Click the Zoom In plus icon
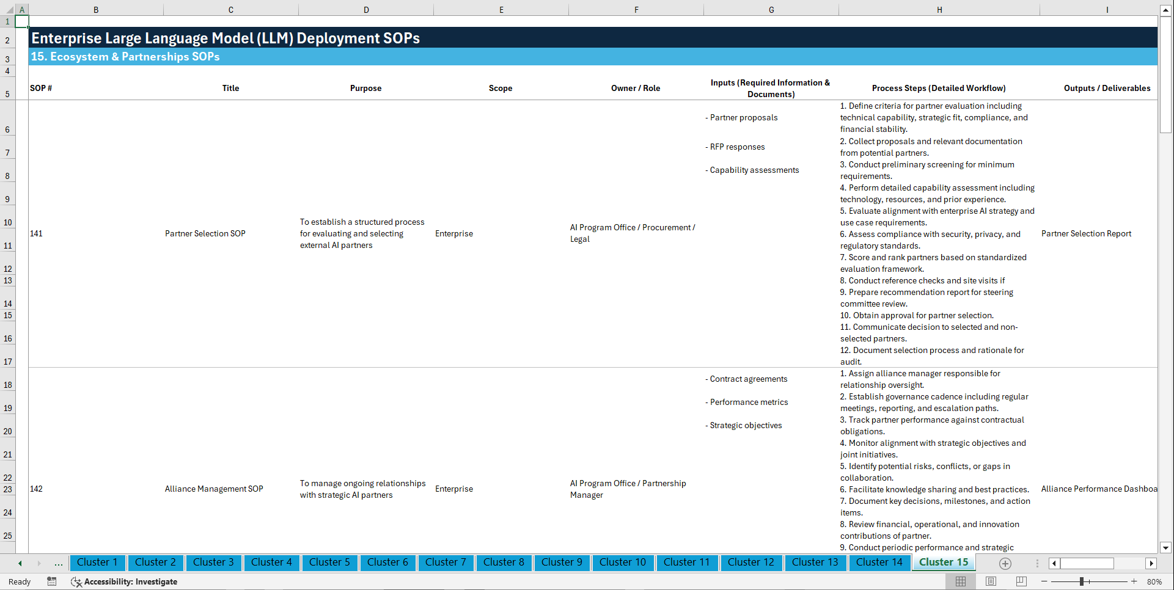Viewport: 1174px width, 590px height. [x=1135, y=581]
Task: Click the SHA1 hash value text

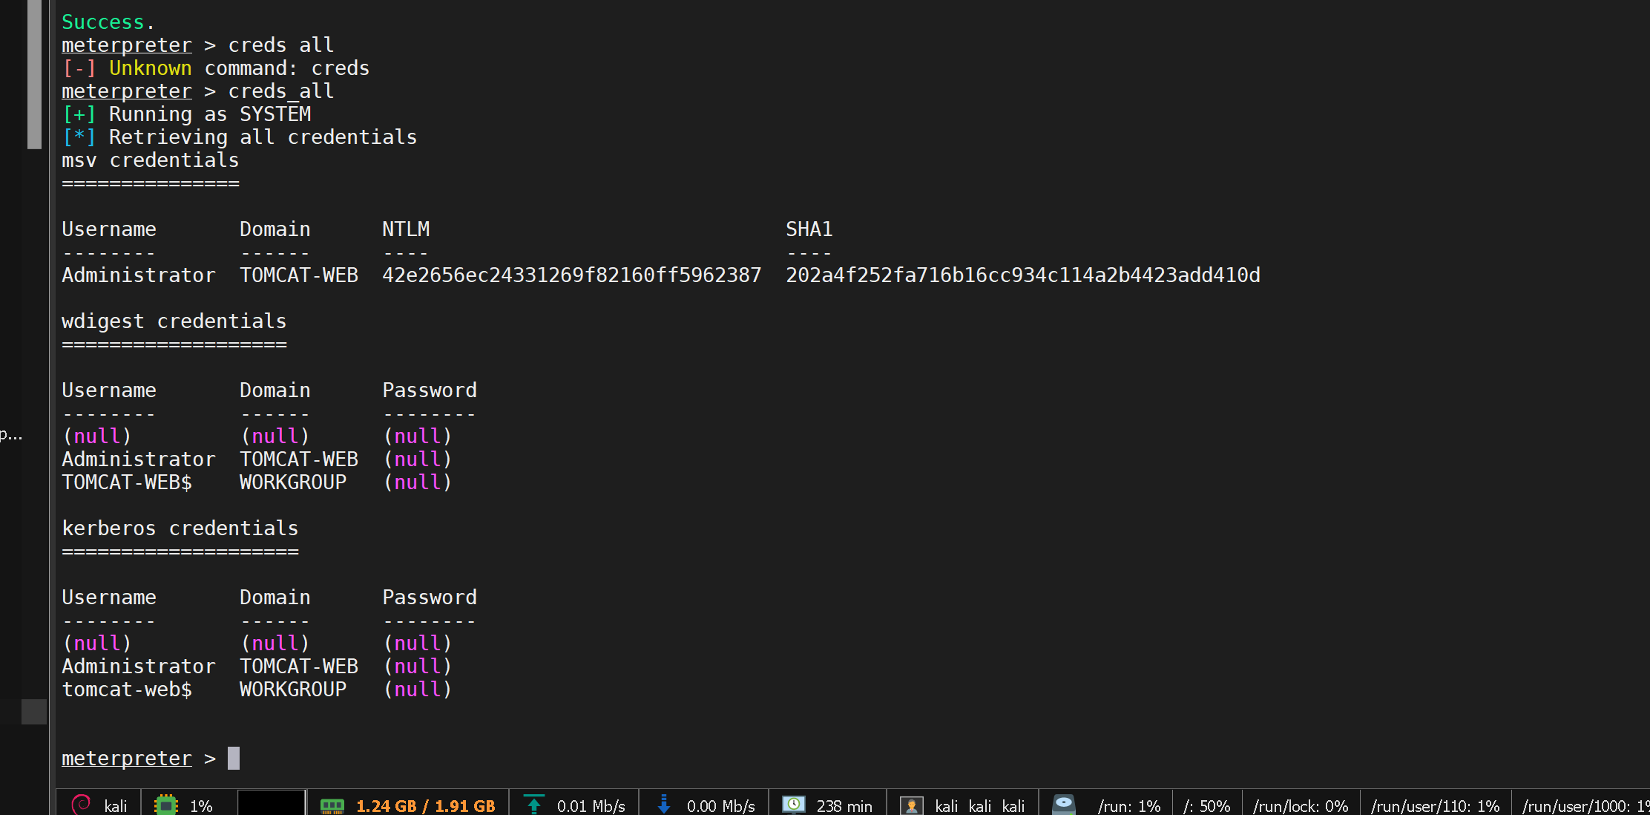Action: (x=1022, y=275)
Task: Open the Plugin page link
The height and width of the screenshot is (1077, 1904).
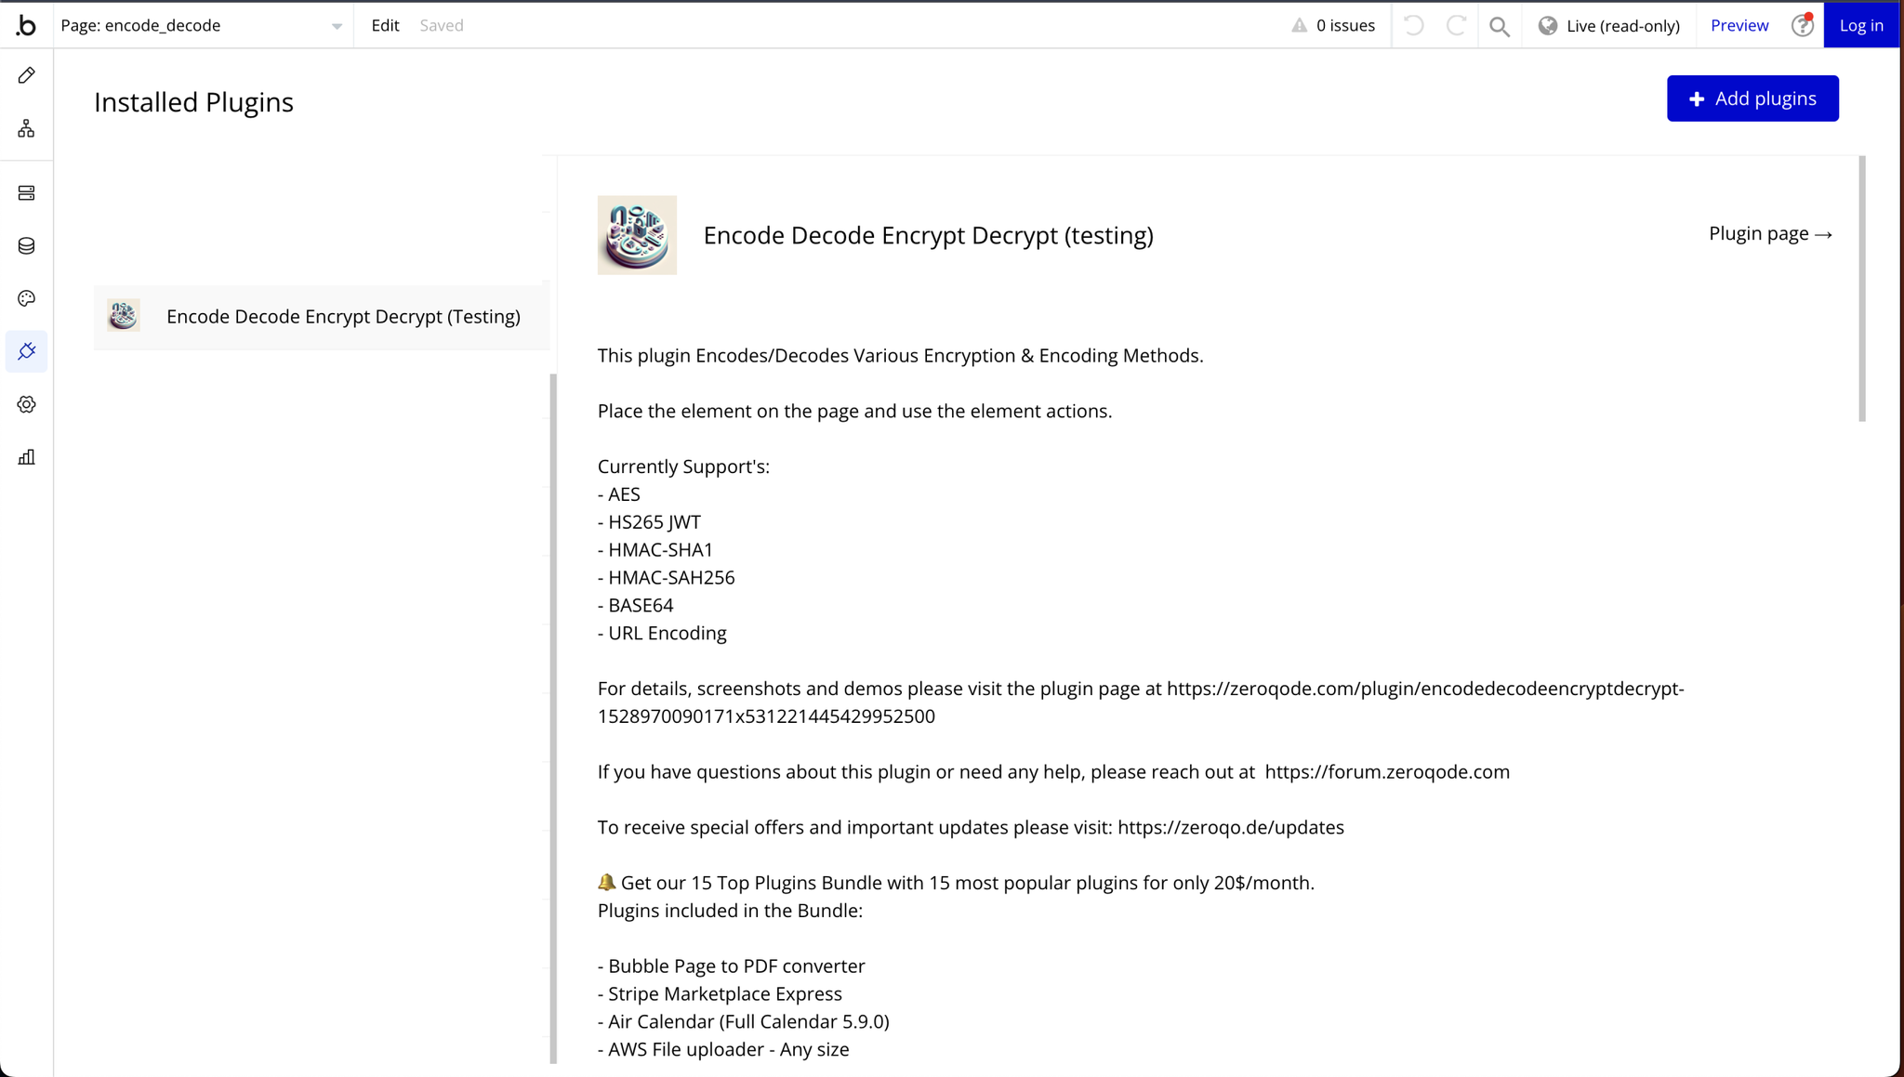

####################

Copy each entry exactly as written, and drop the pictures from the copy.

- Output below:
Click the Zoom In plus icon
Viewport: 1174px width, 590px height. [x=1135, y=581]
Task: Click the SHA1 hash value text

Action: (x=1022, y=275)
Task: Open the Plugin page link
The height and width of the screenshot is (1077, 1904).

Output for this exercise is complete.